Pull out everything from the start of the items down to the line containing "Looking at the screenshot, I should [67, 474].", including that line, and reproduce those lines verbatim.

──────────

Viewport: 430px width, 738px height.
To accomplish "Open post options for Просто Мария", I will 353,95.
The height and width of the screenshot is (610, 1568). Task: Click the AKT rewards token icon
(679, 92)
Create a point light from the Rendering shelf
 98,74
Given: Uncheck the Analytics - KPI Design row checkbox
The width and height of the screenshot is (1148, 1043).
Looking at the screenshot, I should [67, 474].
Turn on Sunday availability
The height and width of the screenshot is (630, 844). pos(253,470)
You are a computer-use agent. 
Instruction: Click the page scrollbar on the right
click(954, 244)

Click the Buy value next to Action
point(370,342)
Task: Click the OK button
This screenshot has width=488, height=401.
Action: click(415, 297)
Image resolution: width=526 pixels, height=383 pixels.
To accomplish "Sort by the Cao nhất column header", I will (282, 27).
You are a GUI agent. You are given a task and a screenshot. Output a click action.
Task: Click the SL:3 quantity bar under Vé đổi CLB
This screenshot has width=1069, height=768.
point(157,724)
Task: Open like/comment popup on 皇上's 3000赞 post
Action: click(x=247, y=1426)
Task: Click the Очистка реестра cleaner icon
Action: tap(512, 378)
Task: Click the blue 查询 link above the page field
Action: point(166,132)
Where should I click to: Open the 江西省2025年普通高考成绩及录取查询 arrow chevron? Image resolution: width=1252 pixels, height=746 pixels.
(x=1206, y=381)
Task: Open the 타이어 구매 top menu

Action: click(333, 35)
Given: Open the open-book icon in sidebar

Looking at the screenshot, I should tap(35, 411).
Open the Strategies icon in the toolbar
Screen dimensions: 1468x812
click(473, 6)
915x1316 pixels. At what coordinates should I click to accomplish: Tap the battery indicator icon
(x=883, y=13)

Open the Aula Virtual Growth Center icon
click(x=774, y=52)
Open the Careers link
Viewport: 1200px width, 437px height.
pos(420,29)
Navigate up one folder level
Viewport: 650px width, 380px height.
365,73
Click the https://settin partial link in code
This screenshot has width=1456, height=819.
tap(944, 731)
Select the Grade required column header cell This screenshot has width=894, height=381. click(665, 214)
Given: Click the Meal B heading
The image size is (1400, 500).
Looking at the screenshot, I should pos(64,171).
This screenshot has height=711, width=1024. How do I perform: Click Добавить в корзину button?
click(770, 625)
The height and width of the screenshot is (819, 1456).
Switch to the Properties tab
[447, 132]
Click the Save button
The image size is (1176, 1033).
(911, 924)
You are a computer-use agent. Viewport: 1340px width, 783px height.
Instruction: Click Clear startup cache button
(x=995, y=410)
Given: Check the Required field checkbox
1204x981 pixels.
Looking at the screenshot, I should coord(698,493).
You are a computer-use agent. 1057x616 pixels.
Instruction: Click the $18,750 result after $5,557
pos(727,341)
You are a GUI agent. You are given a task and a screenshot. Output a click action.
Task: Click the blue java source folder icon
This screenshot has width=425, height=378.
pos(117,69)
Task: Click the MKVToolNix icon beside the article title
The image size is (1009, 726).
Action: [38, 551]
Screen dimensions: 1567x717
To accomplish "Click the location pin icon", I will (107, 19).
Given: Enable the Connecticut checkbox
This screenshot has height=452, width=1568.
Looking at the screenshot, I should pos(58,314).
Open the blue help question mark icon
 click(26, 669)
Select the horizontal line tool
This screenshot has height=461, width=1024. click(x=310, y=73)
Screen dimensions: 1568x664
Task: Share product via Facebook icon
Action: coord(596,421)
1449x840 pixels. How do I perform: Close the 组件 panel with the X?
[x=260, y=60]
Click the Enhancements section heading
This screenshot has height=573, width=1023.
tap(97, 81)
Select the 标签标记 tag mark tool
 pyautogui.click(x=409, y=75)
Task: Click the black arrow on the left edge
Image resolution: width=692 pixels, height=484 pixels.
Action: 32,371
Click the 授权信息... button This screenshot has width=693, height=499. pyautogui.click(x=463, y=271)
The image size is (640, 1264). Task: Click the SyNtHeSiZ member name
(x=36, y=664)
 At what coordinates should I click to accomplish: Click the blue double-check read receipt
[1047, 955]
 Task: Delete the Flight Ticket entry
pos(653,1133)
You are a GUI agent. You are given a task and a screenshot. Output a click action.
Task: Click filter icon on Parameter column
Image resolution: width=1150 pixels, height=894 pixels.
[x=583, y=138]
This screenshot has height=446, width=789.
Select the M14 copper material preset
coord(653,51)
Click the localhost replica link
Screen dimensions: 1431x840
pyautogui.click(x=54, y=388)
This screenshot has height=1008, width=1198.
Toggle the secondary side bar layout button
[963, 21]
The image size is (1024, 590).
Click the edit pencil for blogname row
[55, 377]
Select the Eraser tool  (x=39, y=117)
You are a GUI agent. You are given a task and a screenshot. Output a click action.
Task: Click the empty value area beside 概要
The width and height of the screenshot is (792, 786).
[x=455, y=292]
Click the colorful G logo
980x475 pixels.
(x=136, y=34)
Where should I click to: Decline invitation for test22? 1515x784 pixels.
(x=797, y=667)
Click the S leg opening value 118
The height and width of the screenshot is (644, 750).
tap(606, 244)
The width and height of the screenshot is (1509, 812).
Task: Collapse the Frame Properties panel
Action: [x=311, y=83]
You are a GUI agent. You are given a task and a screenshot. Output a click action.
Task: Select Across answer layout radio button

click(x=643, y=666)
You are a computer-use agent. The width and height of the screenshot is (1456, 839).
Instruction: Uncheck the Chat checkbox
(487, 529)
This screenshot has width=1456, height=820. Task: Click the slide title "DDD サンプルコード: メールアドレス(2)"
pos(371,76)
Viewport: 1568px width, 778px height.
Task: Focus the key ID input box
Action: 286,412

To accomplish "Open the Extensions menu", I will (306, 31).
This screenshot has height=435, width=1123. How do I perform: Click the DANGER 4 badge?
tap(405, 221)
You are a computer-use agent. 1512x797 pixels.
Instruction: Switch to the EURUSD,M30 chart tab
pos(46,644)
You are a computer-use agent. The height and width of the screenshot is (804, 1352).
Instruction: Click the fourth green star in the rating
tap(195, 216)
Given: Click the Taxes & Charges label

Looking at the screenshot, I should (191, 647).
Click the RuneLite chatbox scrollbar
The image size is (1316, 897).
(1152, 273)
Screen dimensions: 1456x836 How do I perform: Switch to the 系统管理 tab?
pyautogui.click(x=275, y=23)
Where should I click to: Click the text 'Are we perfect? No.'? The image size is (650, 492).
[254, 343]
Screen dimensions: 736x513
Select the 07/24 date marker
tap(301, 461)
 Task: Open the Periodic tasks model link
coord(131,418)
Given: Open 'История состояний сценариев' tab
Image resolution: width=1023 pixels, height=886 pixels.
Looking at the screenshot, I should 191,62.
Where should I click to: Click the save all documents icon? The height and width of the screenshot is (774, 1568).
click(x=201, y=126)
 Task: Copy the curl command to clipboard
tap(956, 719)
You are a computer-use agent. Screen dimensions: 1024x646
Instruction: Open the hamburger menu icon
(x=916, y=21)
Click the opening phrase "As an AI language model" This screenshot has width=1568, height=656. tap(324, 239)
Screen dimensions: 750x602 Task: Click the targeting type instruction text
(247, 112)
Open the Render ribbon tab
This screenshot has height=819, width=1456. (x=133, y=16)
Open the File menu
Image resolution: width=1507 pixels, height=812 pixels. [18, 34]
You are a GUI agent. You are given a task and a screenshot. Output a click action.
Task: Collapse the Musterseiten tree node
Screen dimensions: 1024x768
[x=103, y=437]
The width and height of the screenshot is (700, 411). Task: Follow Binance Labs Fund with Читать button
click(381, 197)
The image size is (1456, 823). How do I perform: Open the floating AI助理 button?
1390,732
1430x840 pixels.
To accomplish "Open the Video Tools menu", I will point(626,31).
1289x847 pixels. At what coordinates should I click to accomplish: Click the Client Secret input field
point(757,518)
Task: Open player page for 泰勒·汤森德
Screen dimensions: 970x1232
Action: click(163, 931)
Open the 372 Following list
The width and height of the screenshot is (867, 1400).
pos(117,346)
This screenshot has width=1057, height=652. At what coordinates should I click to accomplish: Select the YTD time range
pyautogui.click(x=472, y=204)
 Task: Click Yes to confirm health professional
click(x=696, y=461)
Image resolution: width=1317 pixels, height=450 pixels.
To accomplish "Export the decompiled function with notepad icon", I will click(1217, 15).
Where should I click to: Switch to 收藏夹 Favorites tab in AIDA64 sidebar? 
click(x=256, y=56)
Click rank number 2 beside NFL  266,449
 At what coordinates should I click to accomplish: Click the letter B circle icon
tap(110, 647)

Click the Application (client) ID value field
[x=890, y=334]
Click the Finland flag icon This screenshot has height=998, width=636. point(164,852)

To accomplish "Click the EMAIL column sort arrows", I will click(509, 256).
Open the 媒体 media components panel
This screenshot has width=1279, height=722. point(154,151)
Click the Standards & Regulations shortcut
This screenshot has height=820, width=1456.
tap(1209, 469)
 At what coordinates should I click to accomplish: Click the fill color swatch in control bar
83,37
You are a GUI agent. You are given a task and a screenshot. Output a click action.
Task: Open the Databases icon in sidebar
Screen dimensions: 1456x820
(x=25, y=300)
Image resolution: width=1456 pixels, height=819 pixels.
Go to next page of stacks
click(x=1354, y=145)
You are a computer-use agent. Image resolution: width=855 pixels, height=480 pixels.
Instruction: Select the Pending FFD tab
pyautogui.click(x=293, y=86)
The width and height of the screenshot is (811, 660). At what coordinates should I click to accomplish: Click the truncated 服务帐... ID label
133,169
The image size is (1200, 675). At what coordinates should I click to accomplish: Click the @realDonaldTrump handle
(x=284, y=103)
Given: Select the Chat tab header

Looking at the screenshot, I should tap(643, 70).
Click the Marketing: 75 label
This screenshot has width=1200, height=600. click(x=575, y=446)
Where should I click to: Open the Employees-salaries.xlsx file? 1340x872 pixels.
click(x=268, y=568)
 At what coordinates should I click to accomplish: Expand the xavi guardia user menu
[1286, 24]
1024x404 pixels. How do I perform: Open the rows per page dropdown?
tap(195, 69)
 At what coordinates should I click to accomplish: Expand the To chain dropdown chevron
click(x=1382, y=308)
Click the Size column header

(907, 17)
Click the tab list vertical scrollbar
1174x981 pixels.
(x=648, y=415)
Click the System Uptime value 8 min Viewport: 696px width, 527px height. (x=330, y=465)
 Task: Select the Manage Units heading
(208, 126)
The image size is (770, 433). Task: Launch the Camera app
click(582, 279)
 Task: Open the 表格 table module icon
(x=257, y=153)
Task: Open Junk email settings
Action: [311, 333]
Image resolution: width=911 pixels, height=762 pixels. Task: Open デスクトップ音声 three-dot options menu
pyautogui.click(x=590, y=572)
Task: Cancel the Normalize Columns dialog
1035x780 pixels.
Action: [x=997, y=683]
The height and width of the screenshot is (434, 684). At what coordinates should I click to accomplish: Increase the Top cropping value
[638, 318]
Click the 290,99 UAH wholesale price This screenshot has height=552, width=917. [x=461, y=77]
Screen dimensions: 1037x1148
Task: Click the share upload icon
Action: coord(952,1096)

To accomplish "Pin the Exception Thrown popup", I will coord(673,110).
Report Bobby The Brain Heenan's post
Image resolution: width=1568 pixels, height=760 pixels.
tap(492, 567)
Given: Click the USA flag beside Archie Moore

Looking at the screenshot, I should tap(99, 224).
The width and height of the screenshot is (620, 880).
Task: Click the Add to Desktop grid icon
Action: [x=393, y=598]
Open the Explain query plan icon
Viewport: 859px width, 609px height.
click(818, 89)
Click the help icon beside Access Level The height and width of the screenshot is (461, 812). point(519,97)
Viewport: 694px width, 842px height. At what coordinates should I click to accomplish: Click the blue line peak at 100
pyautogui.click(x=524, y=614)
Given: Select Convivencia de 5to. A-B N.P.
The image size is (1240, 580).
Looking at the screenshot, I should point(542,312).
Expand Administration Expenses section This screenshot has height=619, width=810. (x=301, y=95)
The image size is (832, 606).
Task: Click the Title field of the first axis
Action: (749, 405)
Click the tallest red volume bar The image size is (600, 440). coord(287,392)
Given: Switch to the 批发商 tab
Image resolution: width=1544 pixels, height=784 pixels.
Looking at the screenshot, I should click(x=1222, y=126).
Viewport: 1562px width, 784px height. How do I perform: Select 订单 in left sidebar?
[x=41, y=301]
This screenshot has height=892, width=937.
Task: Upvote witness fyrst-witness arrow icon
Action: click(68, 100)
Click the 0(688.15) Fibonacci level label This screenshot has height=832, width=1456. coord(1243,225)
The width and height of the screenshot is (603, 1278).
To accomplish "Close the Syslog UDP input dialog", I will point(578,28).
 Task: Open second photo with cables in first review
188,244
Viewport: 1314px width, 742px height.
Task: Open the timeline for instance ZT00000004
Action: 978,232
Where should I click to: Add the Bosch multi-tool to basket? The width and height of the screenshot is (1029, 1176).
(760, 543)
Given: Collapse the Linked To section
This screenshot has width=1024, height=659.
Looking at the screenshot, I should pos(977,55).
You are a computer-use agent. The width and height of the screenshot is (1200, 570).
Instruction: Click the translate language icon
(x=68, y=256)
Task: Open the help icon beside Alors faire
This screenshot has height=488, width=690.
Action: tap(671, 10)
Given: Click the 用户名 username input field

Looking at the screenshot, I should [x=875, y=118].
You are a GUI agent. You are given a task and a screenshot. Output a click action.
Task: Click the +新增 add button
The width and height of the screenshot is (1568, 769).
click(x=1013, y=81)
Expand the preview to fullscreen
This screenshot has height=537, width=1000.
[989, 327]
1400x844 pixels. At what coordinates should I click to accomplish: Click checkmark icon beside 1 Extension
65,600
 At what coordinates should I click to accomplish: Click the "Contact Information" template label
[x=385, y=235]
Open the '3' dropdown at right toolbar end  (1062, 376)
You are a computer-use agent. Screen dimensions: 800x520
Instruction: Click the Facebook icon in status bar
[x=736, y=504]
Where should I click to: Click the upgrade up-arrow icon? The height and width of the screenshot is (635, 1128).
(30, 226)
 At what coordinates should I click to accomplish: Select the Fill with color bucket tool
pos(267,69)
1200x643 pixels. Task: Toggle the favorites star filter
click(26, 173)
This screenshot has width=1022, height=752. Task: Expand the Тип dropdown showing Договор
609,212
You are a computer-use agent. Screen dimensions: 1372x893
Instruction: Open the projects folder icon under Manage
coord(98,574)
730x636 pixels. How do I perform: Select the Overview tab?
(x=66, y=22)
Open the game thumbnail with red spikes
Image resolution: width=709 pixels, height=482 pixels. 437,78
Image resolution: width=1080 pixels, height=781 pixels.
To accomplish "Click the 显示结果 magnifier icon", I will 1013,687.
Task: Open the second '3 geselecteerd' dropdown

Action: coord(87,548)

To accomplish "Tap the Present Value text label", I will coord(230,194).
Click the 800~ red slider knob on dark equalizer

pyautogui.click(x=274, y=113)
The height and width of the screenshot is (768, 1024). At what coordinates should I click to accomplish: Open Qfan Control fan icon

──────────

## EXPECTED OUTPUT
Viewport: 430px width, 738px height.
To accomplish "Open post options for Просто Мария", I will 353,95.
The height and width of the screenshot is (610, 1568). Task: Click the AKT rewards token icon
(679, 92)
Create a point light from the Rendering shelf
 98,74
Given: Uncheck the Analytics - KPI Design row checkbox
The width and height of the screenshot is (1148, 1043).
Looking at the screenshot, I should [67, 474].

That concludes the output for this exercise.